Elsevier

Pattern Recognition

Volume 43, Issue 8, August 2010, Pages 2763-2772
Pattern Recognition

Ensemble gene selection for cancer classification

https://doi.org/10.1016/j.patcog.2010.02.008Get rights and content

Abstract

Cancer diagnosis is an important emerging clinical application of microarray data. Its accurate prediction to the type or size of tumors relies on adopting powerful and reliable classification models, so as to patients can be provided with better treatment or response to therapy. However, the high dimensionality of microarray data may bring some disadvantages, such as over-fitting, poor performance and low efficiency, to traditional classification models. Thus, one of the challenging tasks in cancer diagnosis is how to identify salient expression genes from thousands of genes in microarray data that can directly contribute to the phenotype or symptom of disease. In this paper, we propose a new ensemble gene selection method (EGS) to choose multiple gene subsets for classification purpose, where the significant degree of gene is measured by conditional mutual information or its normalized form. After different gene subsets have been obtained by setting different starting points of the search procedure, they will be used to train multiple base classifiers and then aggregated into a consensus classifier by the manner of majority voting. The proposed method is compared with five popular gene selection methods on six public microarray datasets and the comparison results show that our method works well.

Introduction

Cancer classification, which can help to improve health care of patients and the quality of life of individuals, is essential for cancer diagnosis and drug discovery. An accurate prediction of cancer has great value in providing better treatment and response to therapy varying from different aspects [1]. However, traditional diagnostic methods are mainly based on the morphological and clinical appearance of cancer. They have limited contributions because cancers usually result from many environmental factors, and even the same tumor may have different symptoms under different conditions. Thus, it is necessary to inject systemic approaches into the problem of cancer diagnosis and prediction. From the bio-medical perspective, each kind of disease is associated with certain genes in tissues and the mutation of genes may give rise to the occurrence of certain diseases. Fortunately, the advent of DNA microarray technique, which allows simultaneously measure the expression levels of thousands of genes in a single experiment [2], makes the accurate prediction of cancer possible and easier. Since it is capable of comparing the gene expression levels in tissues under different conditions, the microarray technique may bring many advantages to cancer prediction and make the diagnosis result more objective, accurate and reliable. During past years, this method has drawn a great deal of attention from both biological and engineering fields [3], [4], [5].

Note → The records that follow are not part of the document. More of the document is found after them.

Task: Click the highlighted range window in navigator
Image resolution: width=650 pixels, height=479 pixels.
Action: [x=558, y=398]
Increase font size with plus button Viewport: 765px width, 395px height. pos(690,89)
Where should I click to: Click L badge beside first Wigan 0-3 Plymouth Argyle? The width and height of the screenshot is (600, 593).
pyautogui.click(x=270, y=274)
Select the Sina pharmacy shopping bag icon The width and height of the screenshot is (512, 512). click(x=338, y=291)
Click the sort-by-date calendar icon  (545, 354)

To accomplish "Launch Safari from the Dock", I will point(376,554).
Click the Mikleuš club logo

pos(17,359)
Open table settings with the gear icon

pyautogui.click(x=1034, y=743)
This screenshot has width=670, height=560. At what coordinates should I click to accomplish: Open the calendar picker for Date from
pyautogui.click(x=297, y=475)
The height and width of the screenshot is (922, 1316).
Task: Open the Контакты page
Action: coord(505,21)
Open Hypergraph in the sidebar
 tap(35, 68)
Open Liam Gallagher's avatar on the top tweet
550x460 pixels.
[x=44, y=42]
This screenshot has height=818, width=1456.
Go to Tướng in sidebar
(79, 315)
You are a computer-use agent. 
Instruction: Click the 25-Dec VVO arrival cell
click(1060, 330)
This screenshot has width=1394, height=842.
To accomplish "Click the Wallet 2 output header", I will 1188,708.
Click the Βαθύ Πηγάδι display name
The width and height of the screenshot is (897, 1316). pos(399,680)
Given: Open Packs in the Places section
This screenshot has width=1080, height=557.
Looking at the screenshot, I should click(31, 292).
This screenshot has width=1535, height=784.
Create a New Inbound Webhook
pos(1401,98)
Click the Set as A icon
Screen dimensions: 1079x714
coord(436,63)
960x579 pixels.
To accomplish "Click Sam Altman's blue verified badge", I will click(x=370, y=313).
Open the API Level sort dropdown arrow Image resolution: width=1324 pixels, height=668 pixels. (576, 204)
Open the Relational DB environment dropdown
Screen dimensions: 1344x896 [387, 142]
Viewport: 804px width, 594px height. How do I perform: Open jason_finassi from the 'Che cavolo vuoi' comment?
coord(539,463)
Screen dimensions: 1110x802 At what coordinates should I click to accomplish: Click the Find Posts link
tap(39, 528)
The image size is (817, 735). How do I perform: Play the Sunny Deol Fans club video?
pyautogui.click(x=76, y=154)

A microarray dataset (i.e., gene expression profile) is usually organized as a two-dimensional matrix M=(D,G) with n rows and m columns, where columns represent m genes (or features) G={g1,,gm} and each row in D={s1,,sn} is a sample represented by the m genes in different expression levels. Cancer classification or prediction refers to the process of constructing a model on the microarray dataset and then distinguishing one type of samples from other types with this induced model. Since the prediction results can help doctors to take proper treatment solution for patients, especially when the disease has been diagnosed at its early time, cancer prediction with microarray data is very important in clinical diagnosis and therapy. By now, many classification or prediction methods have been developed in machine learning community and many of them have been applied to cancer classification [3], [5]. However, a great challenge would be raised by the unique nature of microarray data when traditional learning algorithms have been used.

Generally, the microarray data M has very high dimensionality (in thousands) and small size of samples (in dozens). From the view of geometrical space, this high dimensional space G only contains several sparse points if each sample is mapped to a point in the space. Facing with this situation, most existing classification algorithms are not scalable very well. Usually, a very small portion of genes in G is relevant to cancer prediction and most of them are useless. These irrelevant genes not only confuse learning algorithms, but also degrade their performance and efficiency. Moreover, the prediction model induced from irrelevant genes may prone to over-fitting. The presence of noises raised from complex scientific procedures makes this even worse. To alleviate this so-called “high-dimensional small-sample” problem, gene selection seems to be an effective and sound solution [3], [6].

The purpose of gene selection (or feature selection) is to identify significant genes, which contribute most to the reliable classification of cancers, and discard those irrelevant genes as many as possible. With noisy genes removed, the performance and efficiency of classification model will be improved and the over-fitting situation will be lessened [7]. Furthermore, the biological information hidden within data may be less obscured, which can be used to assist researchers to discover the relationship between cancer types and genes. Due to its crucial role in cancer diagnosis, gene selection has been extensively studied during past years [7], [8]. Several experiments have also been reported that gene selection can effectively enhance the performance of cancer classification (see, e.g., [9], [10], [11], [12], [13]).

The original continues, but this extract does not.